The project started successfully but experienced very soon considerable delays due to the COVID-19 pandemic. Recruitment of staff was delayed due to travel restrictions. Research could initially not at all be performed due to measures to work from home, limited access to lab space, and worldwide problems in availability of lab consumables. Fortunately, the ESRs have now fully started, however some with a delay, and for all problems solutions have been found that comply with the aims of the project.
The ESRs 1 -5, 15 have focused on the synthesis, preparation, and characterization of nanomaterials that have multifunctional capabilities. This means that the design of the NPs could incorporate different features like other contrast/imaging components (ESR5), coatings like PEG to control toxicological and pharmacological parameters (ESR2 and ESR5), delivery components for sustainable release of therapeutic payloads or functional linkages to other molecules for targeted delivery at specific sited like peptides targeted at CD11b (ESR4) or at cardiac stromal cells (ESR3). Primary application was of course the compatibility of PFC with 19F MRI and has been investigated by the ESRs 1-5. ESR15 worked on the design of a successful method to introduce a fluorinated probe into an antibody fragment and the consequent biological assays and imaging on neoplastic cells.

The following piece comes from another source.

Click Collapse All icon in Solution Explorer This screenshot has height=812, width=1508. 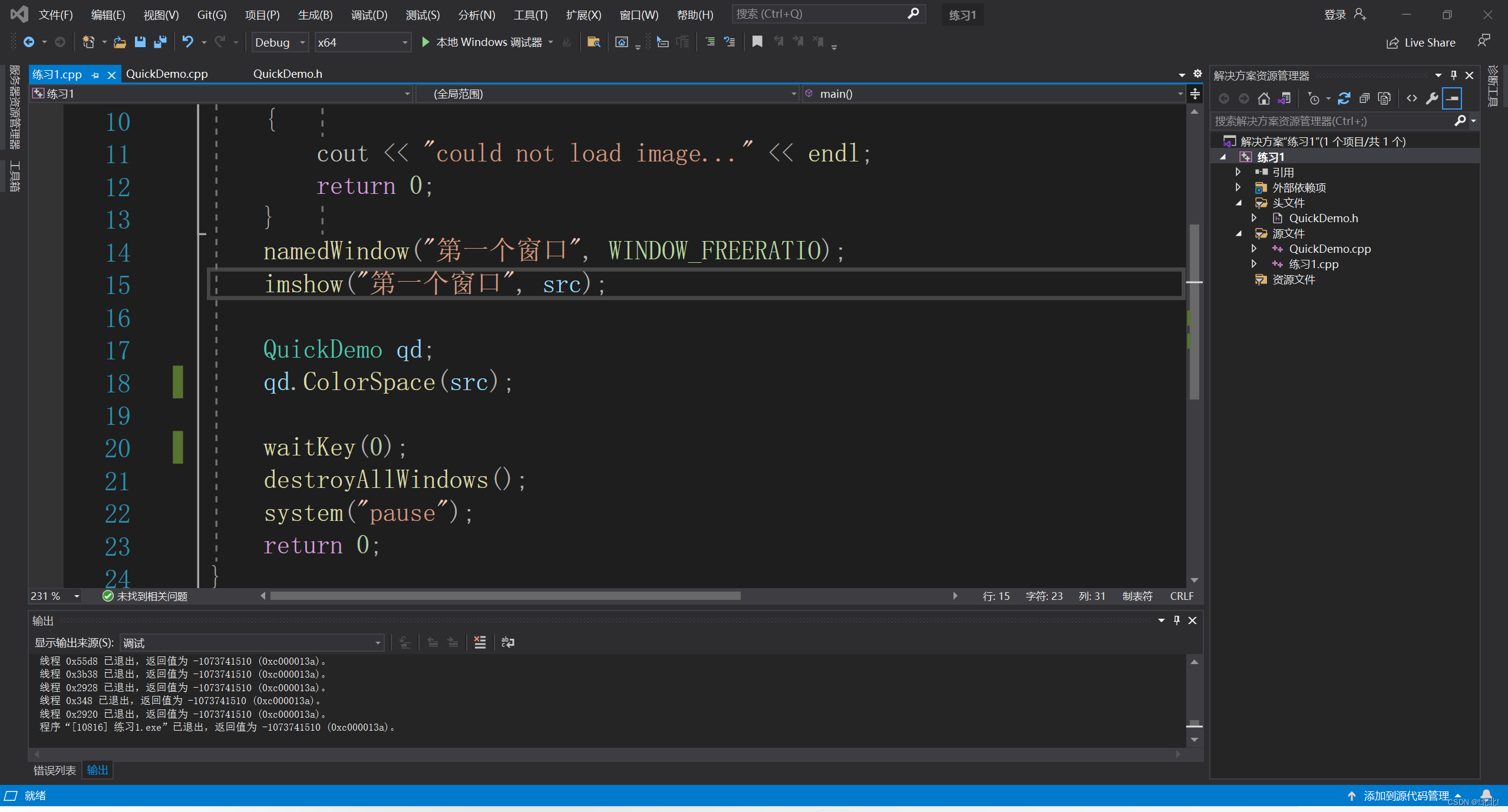[1364, 98]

ESRs 10, 11, and 13 have worked on the development of multimodality probes for optical and MR imaging. Dual-modal imaging probes would be beneficial for both cell fluorescence imaging and in vivo 19F MRI with high sensitivity and deep penetration in tissue. 19F MRI contrast agents in the form on PFC nanoparticles and NEs will be formulated together with a near infrared fluorescent (NIRF) dye so that detailed information regarding deep tissues and cell localization can be obtained simultaneously. ESR11 initiated efforts on the development of a new fluorophore system for carbon monoxide (CO) sensing in vivo by incorporating NIR dyes in NPs. ESR13 analysed cytokine/chemokine markers of macrophage polarisation and tested different chemical materials to induce macrophage phenotypes.
Tracking fate and function of specific cell types by molecular imaging methods is of great importance for basic research and holds the potential to be clinically applied for initial diagnosis as well as the monitoring of subsequent pharmacological treatment. ESRs 6, 7, 8, 9, 12, 14 and 15 are working on the development of novel 19F MRI applications relevant for clinical translation. These include 19F MRI angiography of venous and arterial structures, myocardial perfusion (ESR 6), inflammation (immune cell trafficking (ESR 7), macrophages), and structural/functional cardiac imaging in ischemic heart disease, thromboembolism and chronic thromboembolic pulmonary hypertension (ESR 8). A further application will involve monitoring of DCs (ESR9) or cancer immunotherapy.